Das archäologische Kulturgut in Liechtenstein spiegelt eine Zeitspanne von rund 7000 Jahren Menschheitsgeschichte wider. Die im Boden verborgenen Funde und Befunde sollen wann immer möglich intakt an ihrem Ursprungsort verbleiben. Als «Archiv im Boden» bleibt es erhalten und ist für spätere Generationen zugänglich. 

Funde und Befunde sind allerdings durch Bauarbeiten, land- und forstwirtschaftliche Tätigkeiten, Erosion und illegale Raubgräberei akut bedroht. Kann unser kulturelles Erbe nicht erhalten bleiben, führt das Team der Abteilung Archäologie im Amt für Kultur Notgrabungen durch. Mit wissenschaftlichen Methoden werden die im Boden erhaltenen Informationen und Gegenstände dokumentiert und geborgen.

Eine wichtige Rolle in der archäologischen Erforschung Liechtensteins spielte der Historische Verein für das Fürstentum Liechtenstein. Seit seiner Gründung im Jahr 1901 initiierte dieser etliche Ausgrabungen im Land.
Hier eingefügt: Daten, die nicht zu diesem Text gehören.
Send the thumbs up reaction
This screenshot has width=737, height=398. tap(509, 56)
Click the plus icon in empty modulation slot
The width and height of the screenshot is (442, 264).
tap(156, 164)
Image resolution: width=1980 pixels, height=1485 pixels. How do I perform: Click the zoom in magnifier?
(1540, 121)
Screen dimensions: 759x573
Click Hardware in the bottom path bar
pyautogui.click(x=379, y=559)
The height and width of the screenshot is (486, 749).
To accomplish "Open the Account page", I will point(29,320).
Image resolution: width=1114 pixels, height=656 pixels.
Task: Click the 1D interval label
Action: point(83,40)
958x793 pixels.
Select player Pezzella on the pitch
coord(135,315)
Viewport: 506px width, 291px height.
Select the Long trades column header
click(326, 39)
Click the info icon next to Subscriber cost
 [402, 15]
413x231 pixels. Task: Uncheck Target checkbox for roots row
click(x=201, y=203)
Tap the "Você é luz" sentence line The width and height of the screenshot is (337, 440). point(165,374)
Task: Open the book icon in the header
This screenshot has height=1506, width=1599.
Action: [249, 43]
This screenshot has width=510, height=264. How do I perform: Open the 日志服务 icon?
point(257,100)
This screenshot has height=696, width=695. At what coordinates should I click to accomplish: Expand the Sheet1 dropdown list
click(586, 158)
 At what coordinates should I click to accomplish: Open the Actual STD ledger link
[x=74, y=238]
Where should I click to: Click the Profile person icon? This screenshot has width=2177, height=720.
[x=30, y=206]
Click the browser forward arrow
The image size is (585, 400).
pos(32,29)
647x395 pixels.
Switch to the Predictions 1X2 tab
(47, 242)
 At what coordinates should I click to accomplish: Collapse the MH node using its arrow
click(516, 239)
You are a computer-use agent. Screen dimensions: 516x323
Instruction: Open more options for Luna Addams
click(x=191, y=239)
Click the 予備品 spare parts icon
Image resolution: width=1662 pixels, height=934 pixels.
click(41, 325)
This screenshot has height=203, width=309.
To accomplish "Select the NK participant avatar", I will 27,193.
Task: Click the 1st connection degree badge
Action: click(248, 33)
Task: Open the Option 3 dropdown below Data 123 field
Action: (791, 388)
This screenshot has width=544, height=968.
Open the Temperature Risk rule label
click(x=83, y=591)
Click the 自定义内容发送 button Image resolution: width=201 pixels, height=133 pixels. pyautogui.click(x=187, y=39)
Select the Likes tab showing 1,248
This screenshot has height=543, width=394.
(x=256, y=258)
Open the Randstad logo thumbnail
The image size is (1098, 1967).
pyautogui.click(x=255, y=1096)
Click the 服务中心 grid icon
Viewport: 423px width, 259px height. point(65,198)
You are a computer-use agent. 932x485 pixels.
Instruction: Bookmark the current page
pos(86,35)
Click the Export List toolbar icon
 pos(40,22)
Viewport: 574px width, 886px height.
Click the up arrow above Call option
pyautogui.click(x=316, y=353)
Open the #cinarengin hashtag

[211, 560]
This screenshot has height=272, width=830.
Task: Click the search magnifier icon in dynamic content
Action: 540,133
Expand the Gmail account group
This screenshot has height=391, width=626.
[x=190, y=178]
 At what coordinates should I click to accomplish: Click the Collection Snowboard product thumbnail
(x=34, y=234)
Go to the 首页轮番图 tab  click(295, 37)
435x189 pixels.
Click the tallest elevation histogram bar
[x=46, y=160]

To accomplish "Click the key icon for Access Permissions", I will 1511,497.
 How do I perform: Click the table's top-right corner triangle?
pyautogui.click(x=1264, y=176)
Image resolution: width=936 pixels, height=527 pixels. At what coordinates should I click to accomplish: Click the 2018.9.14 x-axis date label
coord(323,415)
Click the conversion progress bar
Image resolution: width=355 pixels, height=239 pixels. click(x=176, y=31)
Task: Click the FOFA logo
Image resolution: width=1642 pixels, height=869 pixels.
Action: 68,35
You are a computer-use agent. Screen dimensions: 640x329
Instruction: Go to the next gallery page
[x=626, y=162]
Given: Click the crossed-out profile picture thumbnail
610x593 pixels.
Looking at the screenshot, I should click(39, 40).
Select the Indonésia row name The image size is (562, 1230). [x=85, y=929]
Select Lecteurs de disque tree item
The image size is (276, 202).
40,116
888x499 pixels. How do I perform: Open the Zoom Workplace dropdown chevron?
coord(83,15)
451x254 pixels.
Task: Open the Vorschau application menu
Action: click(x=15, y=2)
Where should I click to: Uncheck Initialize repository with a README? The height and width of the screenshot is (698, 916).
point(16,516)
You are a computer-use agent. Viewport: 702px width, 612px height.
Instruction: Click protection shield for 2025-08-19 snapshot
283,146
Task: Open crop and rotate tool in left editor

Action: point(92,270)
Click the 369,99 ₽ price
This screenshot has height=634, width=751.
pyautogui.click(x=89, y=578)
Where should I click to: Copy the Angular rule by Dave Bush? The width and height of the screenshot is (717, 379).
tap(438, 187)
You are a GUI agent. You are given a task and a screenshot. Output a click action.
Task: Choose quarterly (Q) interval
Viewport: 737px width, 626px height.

Zwischen 1940 und 1965 erlebte die liechtensteinische Archäologie unter dessen Federführung ihre erste Blüte.

Archäologie mit Geschichte

Liechtenstein ist überaus reich an historischen Kulturgütern, denn seit über 170 Jahren wird hier archäologisch geforscht. Das römische Kastell und die frühmittelalterliche Kirche St. Peter in Schaan zählen zu den frühesten Entdeckungen. Die antiken Grundmauern wurden nach dem Dorfbrand von 1849 teilweise freigelegt. Eine wichtige Rolle in der archäologischen Erforschung Liechtensteins spielte der Historische Verein für das Fürstentum Liechtenstein. Seit seiner Gründung im Jahr 1901 initiierte dieser etliche Ausgrabungen im Land. Zwischen 1940 und 1965 erlebte die liechtensteinische Archäologie unter dessen Federführung ihre erste Blüte. Einige international bekannten Fundorte auf dem Höhenrücken des Eschnerbergs (Lutzengüetle, Schneller, Borscht) oder auf dem Felskopf der Burg Gutenberg wurden in dieser Zeit in Teilbereichen ausgegraben.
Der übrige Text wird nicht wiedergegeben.